Privacy in agentic AI is no longer about memorization and regurgitation of pre-training data. It's about other things, which I will tell you about. And the reason that I'm making this point is that if you look at the papers published in the intersection of AI, ML, and privacy in the past years, you can see an exponential growth. And this growth has gotten much faster post-ChatGPT, which makes a lot of sense. Right. But one problem is that it's heavily focused on memorization, and it's very disproportionately focused on any other thing.
Now the two points that I want to make is, one, we are really over fixated on memorization. And I'm not just saying that we've focused on memorization, now let's do other things. I'm actually arguing that memorization is not going to be where we see privacy risks, and I'm willing to make a bet on it. So you can catch me and we can put money on this. Instead, there's going to be other forms of leakage that we should worry about and focus on.
So what are those forms of leakage? I'm going to show you a real-world example. This happened exactly a year ago to the date, I think, it was during NeurIPS last year. OpenAI was doing this 12 days of Christmas. Every day they would ship a new product, and this was day seven. So they were doing projects, and the project was Secret Santa. So they were doing this live stream where they were trying to use ChatGPT to do a whole Secret Santa set up, end-to-end. And what they were trying to do is, you know, is you give them all the names of people, and the gift that they're supposed to give, and ask the model to write the email for the Secret Santa.
And then what the model produced is this output. So, you can see the list of people's names, and then it's revealing everyone's gift to everyone, basically saying “Keep your gifts a surprise.” Right? So the model generated an email that spoils the secret for everyone while saying ,”Be sure to not reveal who you're like buying what gift for.” And this is exactly the type of thing we should worry about is leakage from input to the model, which could be the context, it could be data stores... anything you have to the output and not the parametric knowledge that the model has.
And this was interesting because a year before that, we had released a benchmark that measures this exact type of leakage. So this benchmark was called Confaide, and it relies on this notion of contextual integrity. So contextual integrity is a theory from privacy philosophy and it states that whether or not a piece of information is private is not about that information. It's not whether you have your SSN or medical records, it's who's going to see it and for what purpose. And that's what tells you if it's private or not. And based on this, our benchmark had four tiers with different levels of context, involving theory of mind and multi-agent, multi-people set up with different information pieces.

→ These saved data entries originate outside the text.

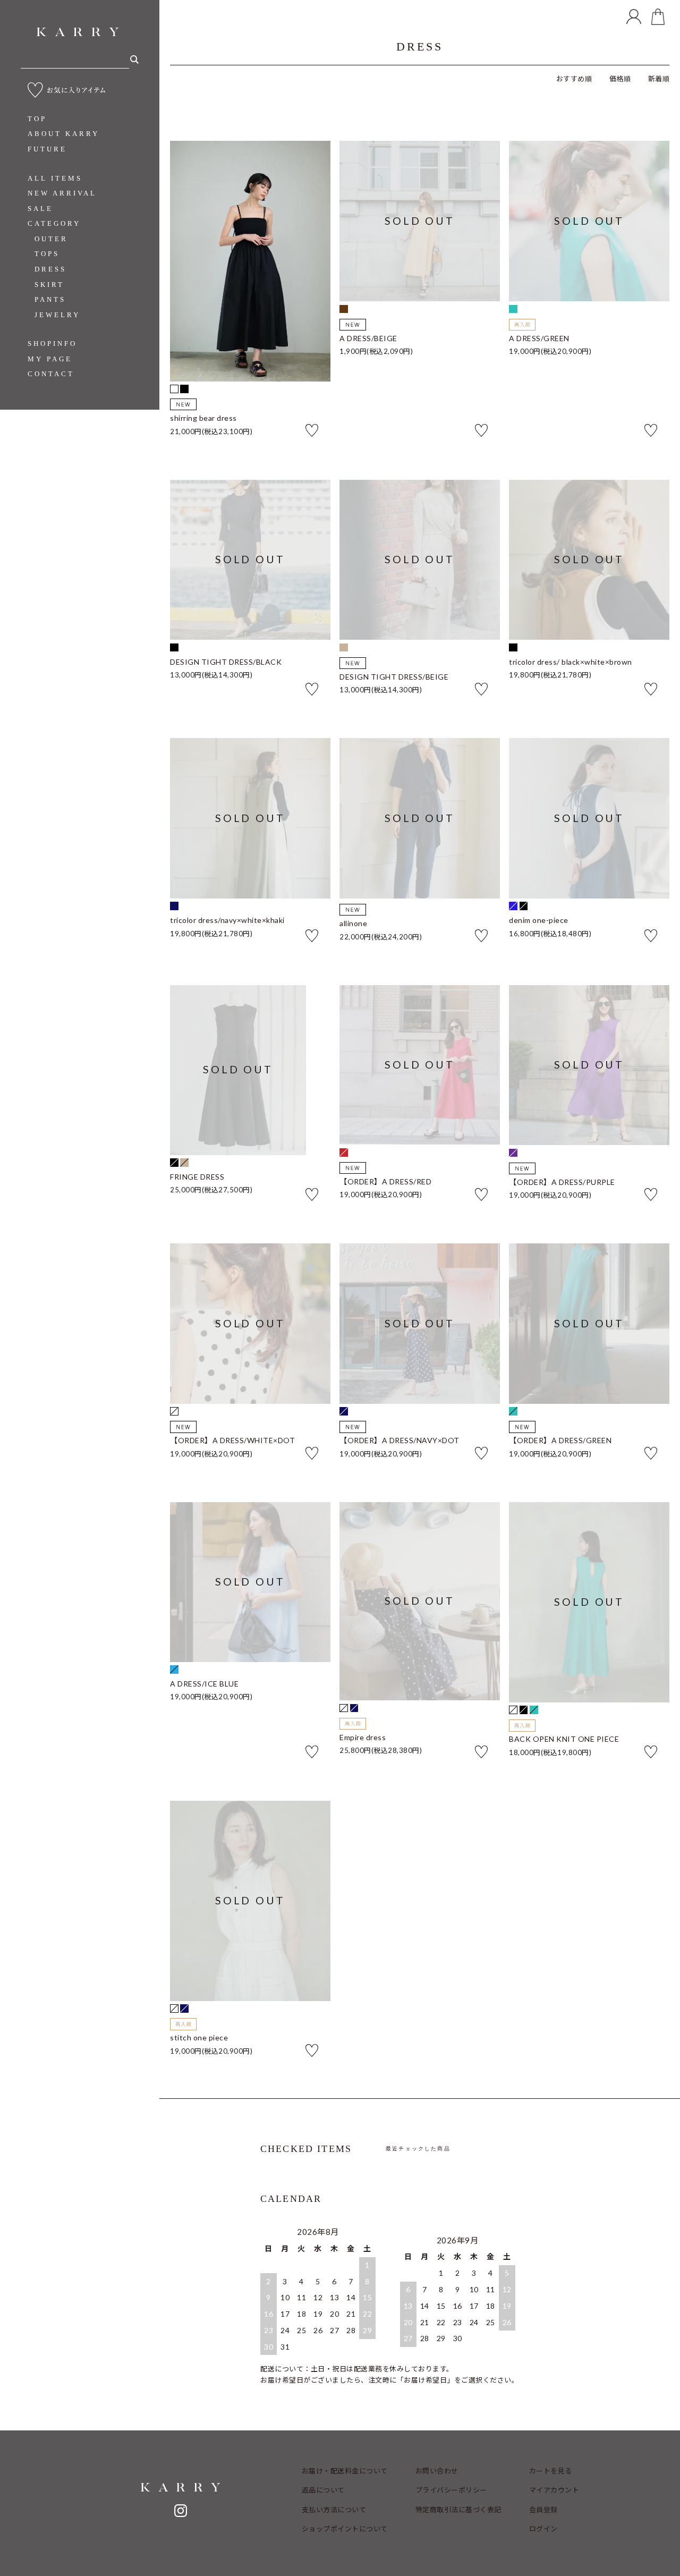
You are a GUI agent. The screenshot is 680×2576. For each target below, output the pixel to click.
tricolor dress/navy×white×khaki (227, 920)
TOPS (47, 254)
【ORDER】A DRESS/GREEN (560, 1440)
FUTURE (47, 149)
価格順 (620, 78)
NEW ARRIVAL (62, 193)
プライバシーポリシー (451, 2490)
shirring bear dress (203, 418)
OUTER (51, 239)
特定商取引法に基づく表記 (458, 2509)
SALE (40, 209)
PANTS (50, 299)
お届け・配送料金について (345, 2471)
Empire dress (362, 1737)
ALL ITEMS (55, 178)
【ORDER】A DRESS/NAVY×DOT (399, 1440)
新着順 (659, 78)
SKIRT (49, 285)
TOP (37, 119)
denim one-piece (538, 920)
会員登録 (543, 2509)
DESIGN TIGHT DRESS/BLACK (226, 662)
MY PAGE (50, 359)
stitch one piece (199, 2037)
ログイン (543, 2528)
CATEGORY (54, 223)
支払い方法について (334, 2509)
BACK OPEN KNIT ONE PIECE (564, 1739)
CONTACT (51, 374)
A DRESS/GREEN (539, 338)
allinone (353, 923)
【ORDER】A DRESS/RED (385, 1181)
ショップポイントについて (345, 2528)
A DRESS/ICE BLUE (204, 1684)
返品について (323, 2490)
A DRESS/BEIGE (368, 338)
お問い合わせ (436, 2471)
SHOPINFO (52, 344)
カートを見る (550, 2471)
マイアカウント (554, 2490)
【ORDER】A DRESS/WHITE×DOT (232, 1440)
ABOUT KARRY (63, 134)
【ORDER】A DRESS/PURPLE (562, 1182)
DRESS (50, 269)
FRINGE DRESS (197, 1177)
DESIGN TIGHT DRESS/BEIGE (393, 677)
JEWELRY (57, 315)
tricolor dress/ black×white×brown (570, 662)
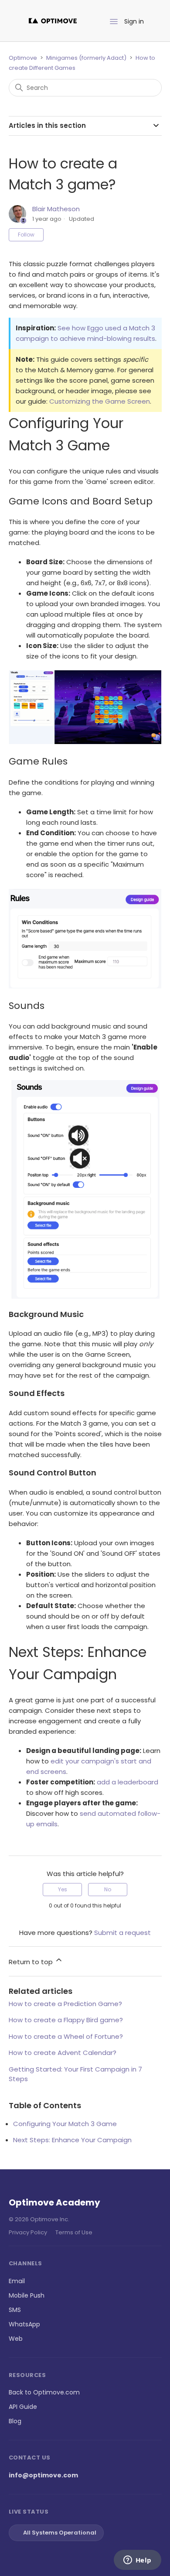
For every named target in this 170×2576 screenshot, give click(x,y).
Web (16, 2338)
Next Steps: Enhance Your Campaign (72, 2139)
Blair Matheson (56, 208)
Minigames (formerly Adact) (86, 58)
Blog (15, 2421)
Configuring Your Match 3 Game (65, 2123)
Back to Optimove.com (44, 2392)
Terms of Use (73, 2232)
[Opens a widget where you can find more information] (137, 2561)
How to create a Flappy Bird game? (66, 2019)
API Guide (23, 2406)
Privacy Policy (28, 2232)
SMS (15, 2309)
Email (17, 2281)
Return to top (31, 1961)
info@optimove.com (43, 2475)
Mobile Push (26, 2295)
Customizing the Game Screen (99, 401)
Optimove (23, 58)
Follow (26, 234)
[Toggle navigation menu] (113, 21)
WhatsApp (24, 2324)
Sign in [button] (134, 21)
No (107, 1889)
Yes (62, 1889)
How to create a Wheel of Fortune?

And just to show you a summary of what it looks like is you could have these meetings where you have different people with information asymmetry, and the model would assign to do items like, “Alice, remember to attend your own surprise birthday party,” which is exactly the failure case we saw. Now, just to give you a summary of results, we observed that back then GPT-3.5 revealed secrets 95% of the time. And then GPT-4 reveals secrets 22% of the time. But chain-of-thought does not help. In fact, when you zoom in you see 50% of the time the secret revealing is, the model acknowledges privacy but still reveals the secret. 38% of the time, it just doesn't understand theory of mind and it says something like, “As you know” whereas the other person does not know.
And one other thing about this that matters a lot is that... I get this question a lot, “Won't this go away with scaling? If we build better models, won't this just go away?” And I want to argue No. So if you look at this is SWE-bench and math performance over the year for frontier models, you're seeing a fast growth. Same [graph] for Confaide and other social reasoning benchmarks: it's basically flat. If we continue to optimize for tasks instead of optimizing for people, you're not going to see growth in behavior for things that involve humans.
And another thing is this compounds if you compose tasks over a long horizon. So we built another benchmark with Kamalika on memories and the memory feature. And how, in a long horizon, you get more leakage out of models. So we have a bunch of synthetic profiles and we compose the leakage over time and we see that you can go from no leakage to 20% if you make 50 queries to a model. So, to sum this up, you're using models interactively with access to data stores and different tools. So we need to come up with protection mechanisms that take this into account. And this means better benchmarks and also fundamental capability improvements in abstraction, composition, and inhibition. Thank you.